▶ [Exercise details]
Transcribe the tail of the listing: start at the line containing "1024x737 pixels." and stop after the last line, keeping every character as is and adding nothing.
Data records: Begin
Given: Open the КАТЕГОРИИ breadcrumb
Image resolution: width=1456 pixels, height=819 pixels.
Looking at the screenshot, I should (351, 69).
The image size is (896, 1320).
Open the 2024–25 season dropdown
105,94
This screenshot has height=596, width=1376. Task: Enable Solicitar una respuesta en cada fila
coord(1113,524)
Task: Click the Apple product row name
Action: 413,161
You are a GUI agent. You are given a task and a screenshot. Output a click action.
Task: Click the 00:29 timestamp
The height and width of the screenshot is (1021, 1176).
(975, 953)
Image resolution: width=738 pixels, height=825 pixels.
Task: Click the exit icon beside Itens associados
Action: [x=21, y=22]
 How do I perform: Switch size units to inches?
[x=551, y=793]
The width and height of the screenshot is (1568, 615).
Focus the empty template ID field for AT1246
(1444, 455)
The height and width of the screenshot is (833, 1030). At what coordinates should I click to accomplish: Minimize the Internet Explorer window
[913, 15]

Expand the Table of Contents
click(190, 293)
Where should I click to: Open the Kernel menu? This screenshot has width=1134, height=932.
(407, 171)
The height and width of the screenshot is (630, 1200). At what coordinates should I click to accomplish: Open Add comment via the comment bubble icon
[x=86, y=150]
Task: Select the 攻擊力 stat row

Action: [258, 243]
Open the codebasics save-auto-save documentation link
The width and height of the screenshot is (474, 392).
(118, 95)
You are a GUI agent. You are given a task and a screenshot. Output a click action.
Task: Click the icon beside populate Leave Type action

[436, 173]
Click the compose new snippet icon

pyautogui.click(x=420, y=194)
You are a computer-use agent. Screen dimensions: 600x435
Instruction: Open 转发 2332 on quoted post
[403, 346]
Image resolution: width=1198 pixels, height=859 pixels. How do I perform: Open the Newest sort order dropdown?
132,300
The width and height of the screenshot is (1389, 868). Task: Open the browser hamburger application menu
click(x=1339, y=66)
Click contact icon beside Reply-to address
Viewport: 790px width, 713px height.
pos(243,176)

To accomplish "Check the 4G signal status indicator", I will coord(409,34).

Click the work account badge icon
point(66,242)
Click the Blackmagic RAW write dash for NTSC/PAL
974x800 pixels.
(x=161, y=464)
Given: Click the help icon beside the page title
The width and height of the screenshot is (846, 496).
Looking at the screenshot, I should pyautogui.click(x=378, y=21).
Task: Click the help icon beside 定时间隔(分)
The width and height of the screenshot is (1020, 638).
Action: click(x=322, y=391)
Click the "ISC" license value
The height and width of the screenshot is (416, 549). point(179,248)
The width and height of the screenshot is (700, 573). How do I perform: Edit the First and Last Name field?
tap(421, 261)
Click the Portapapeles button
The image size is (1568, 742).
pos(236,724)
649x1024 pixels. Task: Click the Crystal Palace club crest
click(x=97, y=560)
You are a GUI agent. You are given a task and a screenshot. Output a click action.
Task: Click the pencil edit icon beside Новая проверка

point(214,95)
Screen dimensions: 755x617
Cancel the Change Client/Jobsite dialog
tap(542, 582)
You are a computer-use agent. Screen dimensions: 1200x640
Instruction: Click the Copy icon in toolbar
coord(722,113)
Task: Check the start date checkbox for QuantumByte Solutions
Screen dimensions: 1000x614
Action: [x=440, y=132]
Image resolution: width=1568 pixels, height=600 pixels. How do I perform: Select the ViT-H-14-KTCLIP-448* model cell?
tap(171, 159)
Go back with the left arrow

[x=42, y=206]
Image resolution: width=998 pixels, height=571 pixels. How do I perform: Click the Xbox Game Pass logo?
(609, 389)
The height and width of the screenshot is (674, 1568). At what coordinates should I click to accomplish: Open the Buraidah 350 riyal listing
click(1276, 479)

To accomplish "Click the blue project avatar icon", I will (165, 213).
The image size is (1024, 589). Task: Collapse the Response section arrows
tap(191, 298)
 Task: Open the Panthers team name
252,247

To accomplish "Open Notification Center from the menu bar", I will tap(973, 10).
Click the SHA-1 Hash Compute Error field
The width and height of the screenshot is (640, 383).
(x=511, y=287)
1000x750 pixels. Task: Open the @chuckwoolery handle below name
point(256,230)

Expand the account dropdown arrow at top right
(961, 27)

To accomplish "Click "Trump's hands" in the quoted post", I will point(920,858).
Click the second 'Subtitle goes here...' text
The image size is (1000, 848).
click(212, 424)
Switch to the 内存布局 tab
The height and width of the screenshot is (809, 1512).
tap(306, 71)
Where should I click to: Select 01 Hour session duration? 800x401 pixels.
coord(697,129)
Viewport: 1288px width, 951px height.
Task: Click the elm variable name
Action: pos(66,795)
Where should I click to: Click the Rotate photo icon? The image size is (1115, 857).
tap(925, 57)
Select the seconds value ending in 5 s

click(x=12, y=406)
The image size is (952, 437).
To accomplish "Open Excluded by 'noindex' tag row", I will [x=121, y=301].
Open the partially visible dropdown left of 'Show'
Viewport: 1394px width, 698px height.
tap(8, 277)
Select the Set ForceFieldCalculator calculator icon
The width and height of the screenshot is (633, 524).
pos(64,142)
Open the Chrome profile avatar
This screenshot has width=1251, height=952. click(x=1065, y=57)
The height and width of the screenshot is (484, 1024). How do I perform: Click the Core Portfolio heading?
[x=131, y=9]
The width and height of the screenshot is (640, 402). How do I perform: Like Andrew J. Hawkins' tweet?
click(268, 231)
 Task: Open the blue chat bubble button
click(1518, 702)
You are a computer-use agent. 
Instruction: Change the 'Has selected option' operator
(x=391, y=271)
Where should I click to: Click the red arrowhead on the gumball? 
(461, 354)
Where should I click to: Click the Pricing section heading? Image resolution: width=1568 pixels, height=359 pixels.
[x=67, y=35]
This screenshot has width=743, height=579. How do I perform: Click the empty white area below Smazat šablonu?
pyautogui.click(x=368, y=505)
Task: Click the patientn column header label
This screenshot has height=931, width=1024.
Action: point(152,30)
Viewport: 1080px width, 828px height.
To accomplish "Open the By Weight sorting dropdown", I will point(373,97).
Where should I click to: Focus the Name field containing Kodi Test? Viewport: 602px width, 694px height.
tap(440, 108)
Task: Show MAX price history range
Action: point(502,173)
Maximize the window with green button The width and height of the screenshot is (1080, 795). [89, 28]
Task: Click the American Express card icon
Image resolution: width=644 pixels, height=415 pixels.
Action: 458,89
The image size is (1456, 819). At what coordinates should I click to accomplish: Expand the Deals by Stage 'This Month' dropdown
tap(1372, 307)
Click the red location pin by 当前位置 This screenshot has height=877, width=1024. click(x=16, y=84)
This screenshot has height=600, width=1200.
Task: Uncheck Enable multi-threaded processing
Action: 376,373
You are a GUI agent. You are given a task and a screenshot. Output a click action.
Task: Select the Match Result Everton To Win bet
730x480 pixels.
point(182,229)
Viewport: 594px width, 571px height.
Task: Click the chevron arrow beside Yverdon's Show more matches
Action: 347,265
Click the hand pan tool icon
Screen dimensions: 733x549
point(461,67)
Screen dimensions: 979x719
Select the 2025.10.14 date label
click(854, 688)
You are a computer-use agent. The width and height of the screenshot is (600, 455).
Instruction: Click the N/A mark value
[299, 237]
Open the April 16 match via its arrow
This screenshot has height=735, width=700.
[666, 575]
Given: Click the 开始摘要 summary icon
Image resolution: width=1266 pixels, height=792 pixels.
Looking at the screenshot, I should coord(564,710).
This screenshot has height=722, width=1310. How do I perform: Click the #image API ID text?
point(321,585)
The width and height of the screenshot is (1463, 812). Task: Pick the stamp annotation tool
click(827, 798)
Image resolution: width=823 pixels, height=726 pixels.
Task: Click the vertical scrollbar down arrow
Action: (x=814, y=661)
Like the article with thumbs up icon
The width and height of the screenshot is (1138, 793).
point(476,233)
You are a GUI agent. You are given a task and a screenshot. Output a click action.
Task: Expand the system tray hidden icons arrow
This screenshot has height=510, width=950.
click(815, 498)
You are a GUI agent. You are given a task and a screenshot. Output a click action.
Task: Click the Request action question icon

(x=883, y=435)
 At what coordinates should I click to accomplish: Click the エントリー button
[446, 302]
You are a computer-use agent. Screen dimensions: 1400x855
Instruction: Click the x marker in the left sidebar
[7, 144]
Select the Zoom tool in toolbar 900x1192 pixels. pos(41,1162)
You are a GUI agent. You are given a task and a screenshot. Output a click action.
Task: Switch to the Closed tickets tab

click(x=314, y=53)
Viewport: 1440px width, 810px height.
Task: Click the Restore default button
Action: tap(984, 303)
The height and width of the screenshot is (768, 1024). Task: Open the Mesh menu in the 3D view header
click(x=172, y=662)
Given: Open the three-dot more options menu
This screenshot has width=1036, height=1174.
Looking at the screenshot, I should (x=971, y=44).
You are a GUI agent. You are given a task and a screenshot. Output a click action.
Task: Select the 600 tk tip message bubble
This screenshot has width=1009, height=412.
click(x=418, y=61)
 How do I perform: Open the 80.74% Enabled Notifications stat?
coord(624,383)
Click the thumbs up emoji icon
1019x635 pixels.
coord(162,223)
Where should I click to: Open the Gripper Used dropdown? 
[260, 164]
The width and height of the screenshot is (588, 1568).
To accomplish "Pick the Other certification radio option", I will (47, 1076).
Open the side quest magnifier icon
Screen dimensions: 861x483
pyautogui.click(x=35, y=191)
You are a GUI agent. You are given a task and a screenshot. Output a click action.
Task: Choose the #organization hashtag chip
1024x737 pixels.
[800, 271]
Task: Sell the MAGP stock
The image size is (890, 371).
Data records: End
▶ [Solution]
1024x737 pixels.
[800, 271]
Task: Sell the MAGP stock
The image size is (890, 371).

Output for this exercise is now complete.